Dataset excerpts:
════
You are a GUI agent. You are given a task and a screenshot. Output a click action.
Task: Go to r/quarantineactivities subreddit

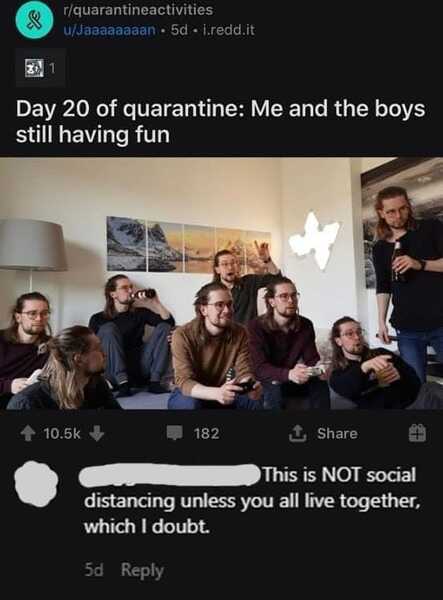pyautogui.click(x=138, y=9)
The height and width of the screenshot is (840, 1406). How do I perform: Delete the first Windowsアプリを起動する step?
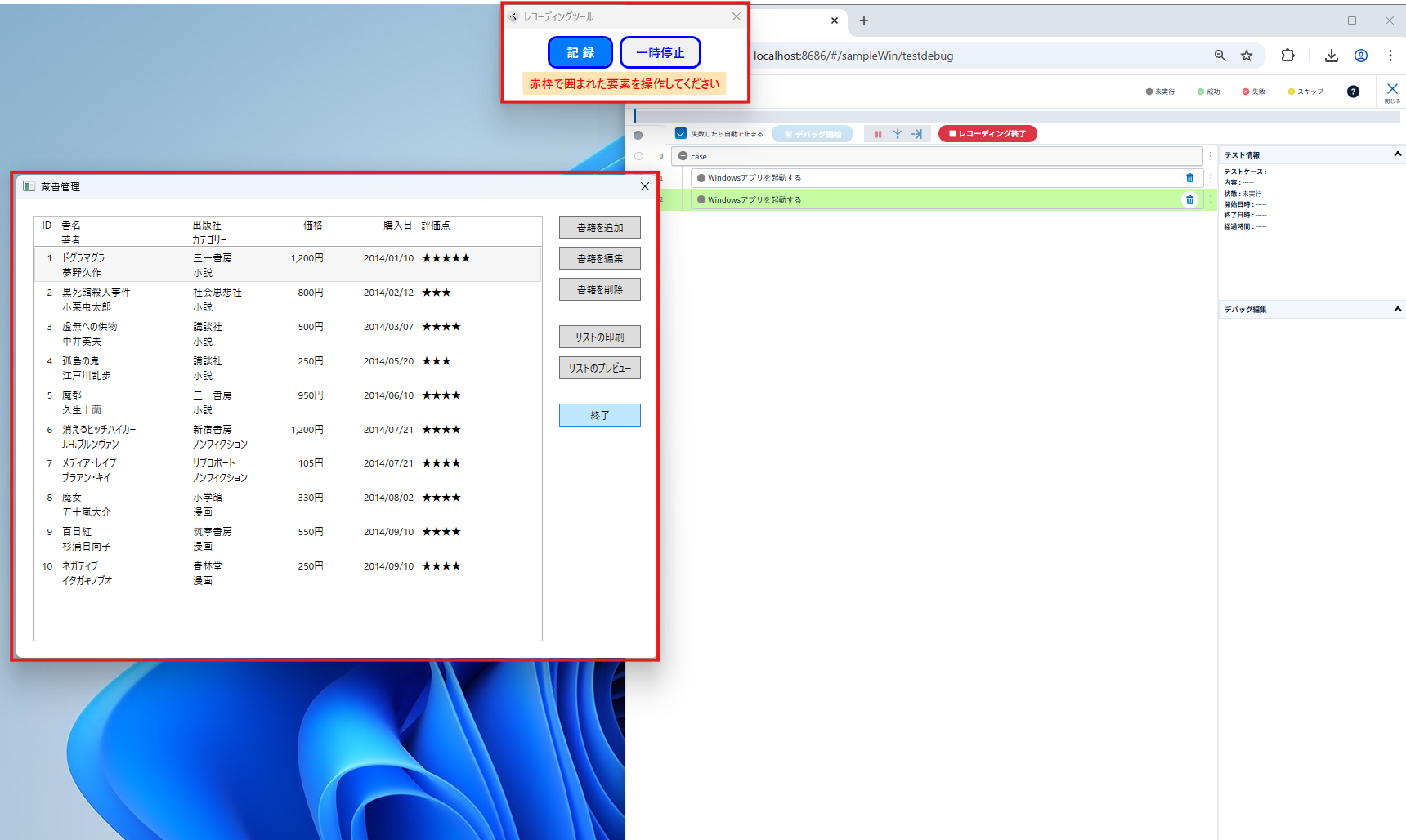(1189, 178)
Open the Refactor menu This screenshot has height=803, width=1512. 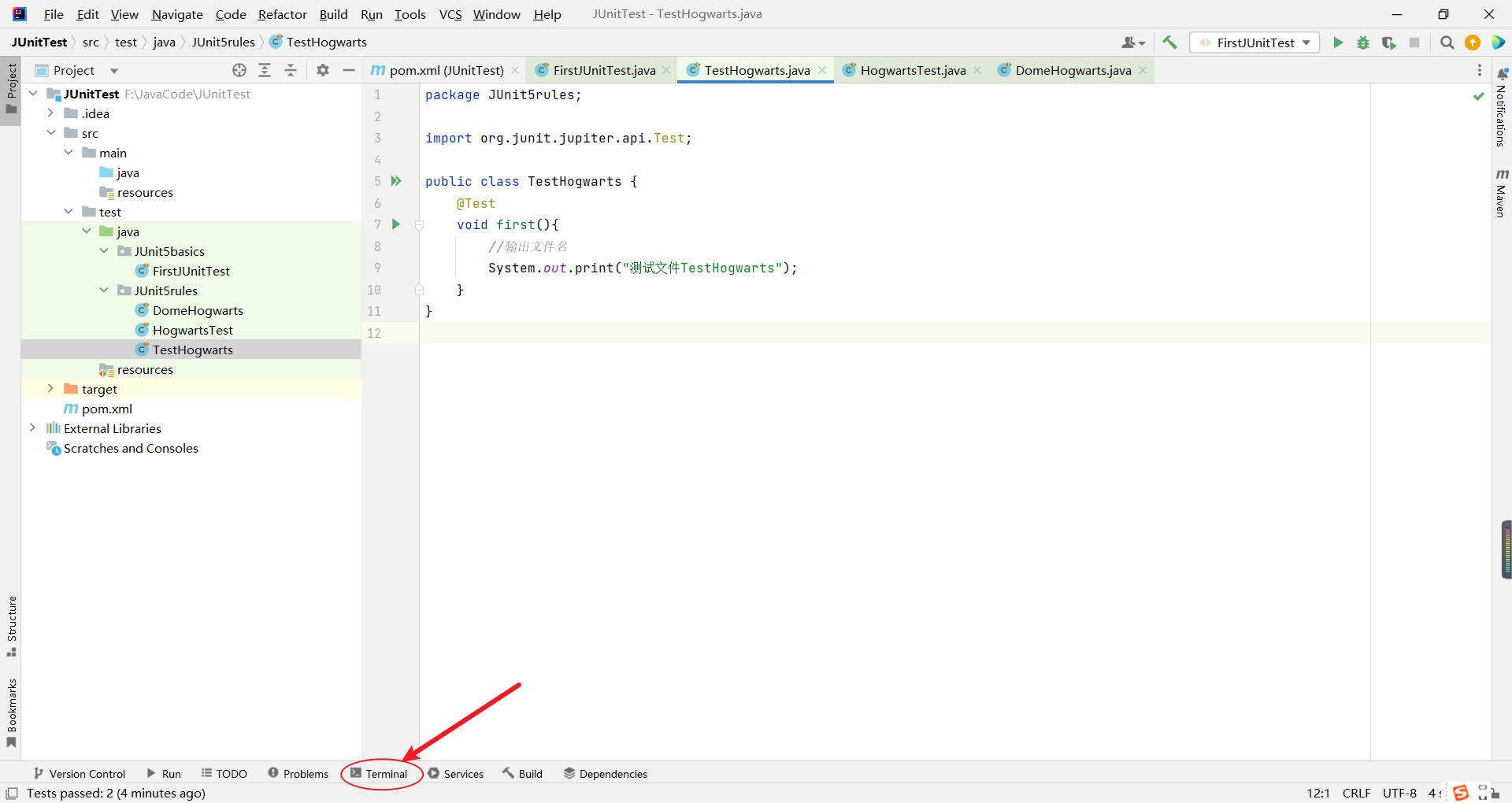tap(282, 14)
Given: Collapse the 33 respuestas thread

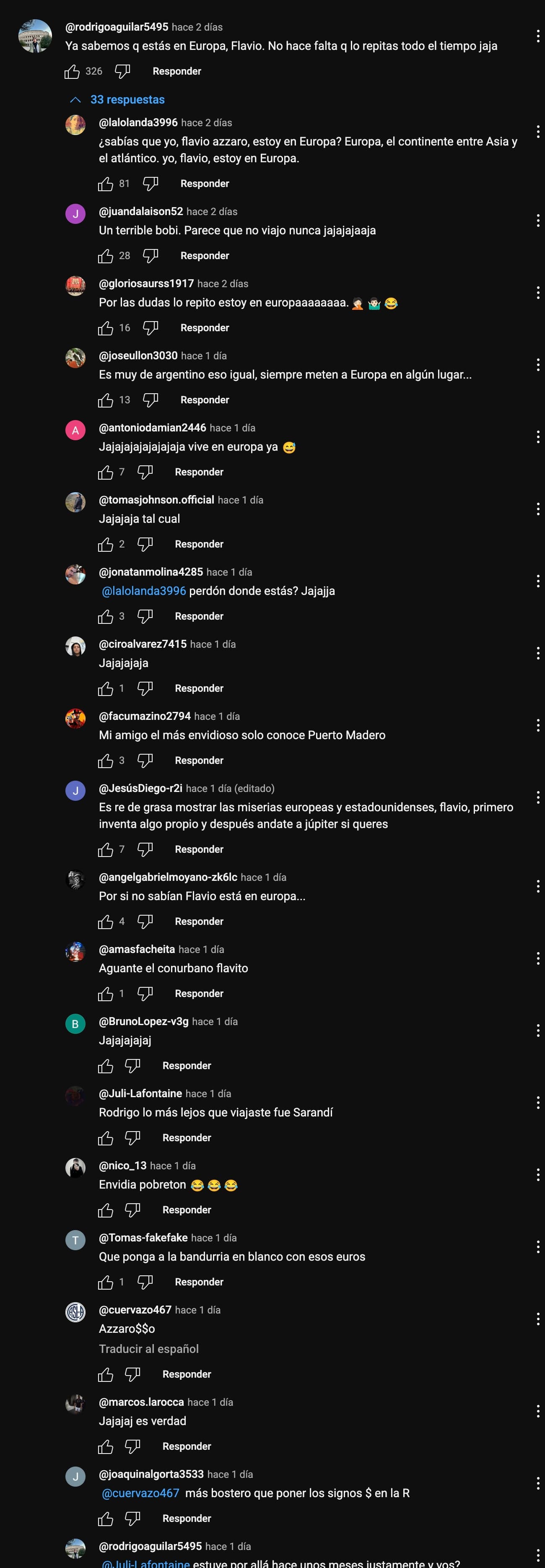Looking at the screenshot, I should (x=117, y=100).
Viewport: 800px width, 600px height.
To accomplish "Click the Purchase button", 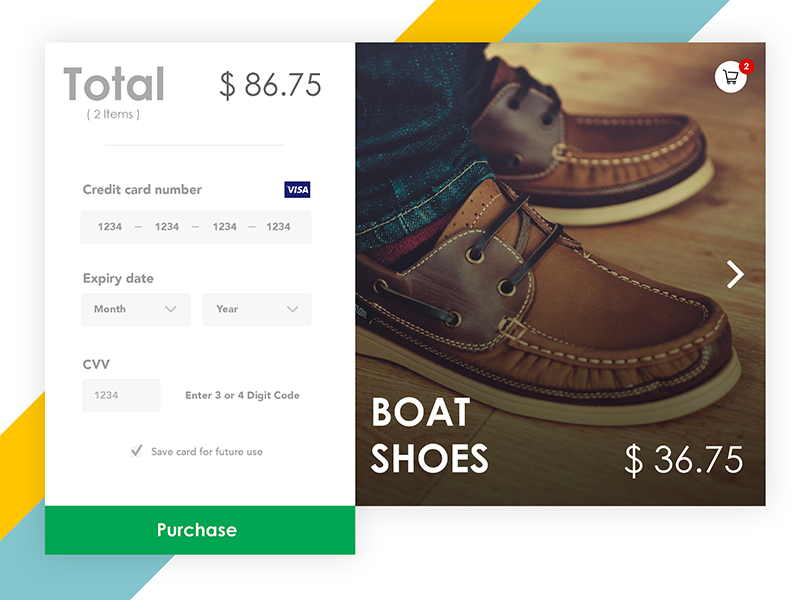I will click(196, 530).
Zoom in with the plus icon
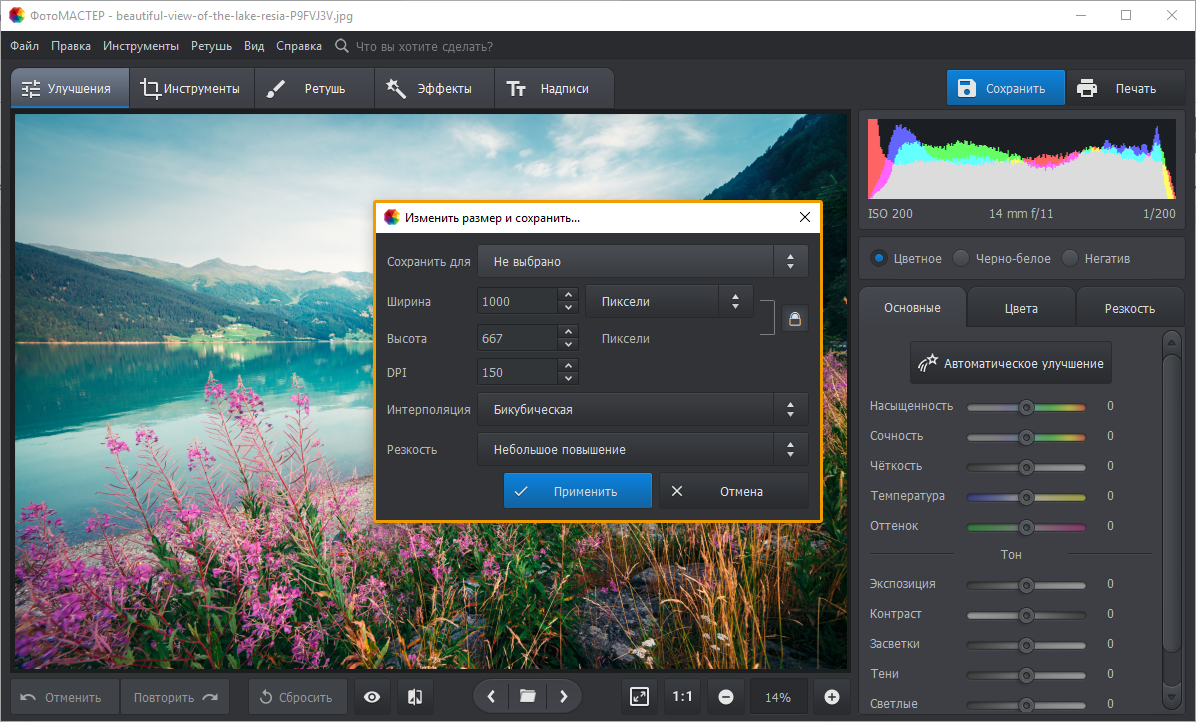Viewport: 1196px width, 722px height. (x=831, y=697)
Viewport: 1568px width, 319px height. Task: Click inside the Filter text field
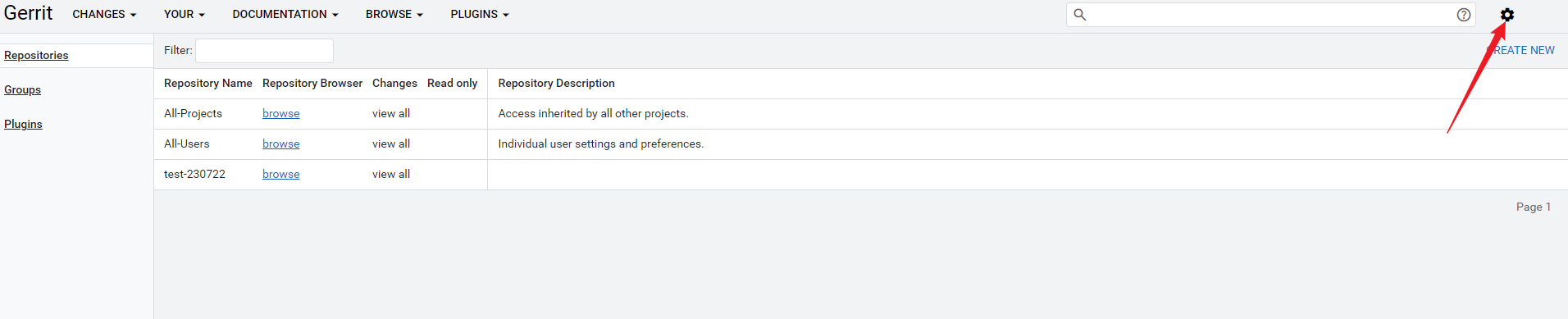[x=264, y=51]
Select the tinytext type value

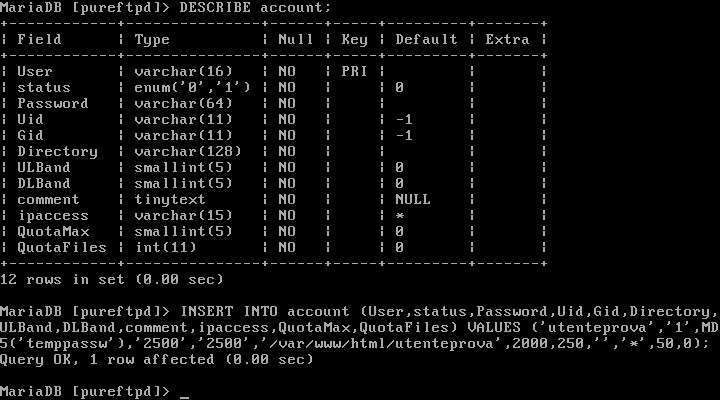coord(168,200)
════
For this exercise, output only the lines from the one bearing "Viewport: 1568px width, 319px" to the end of the material above, exactly as written, with pictures left out.

Viewport: 1568px width, 319px height. Task: Click inside the Filter text field
[x=264, y=51]
Select the tinytext type value

coord(168,200)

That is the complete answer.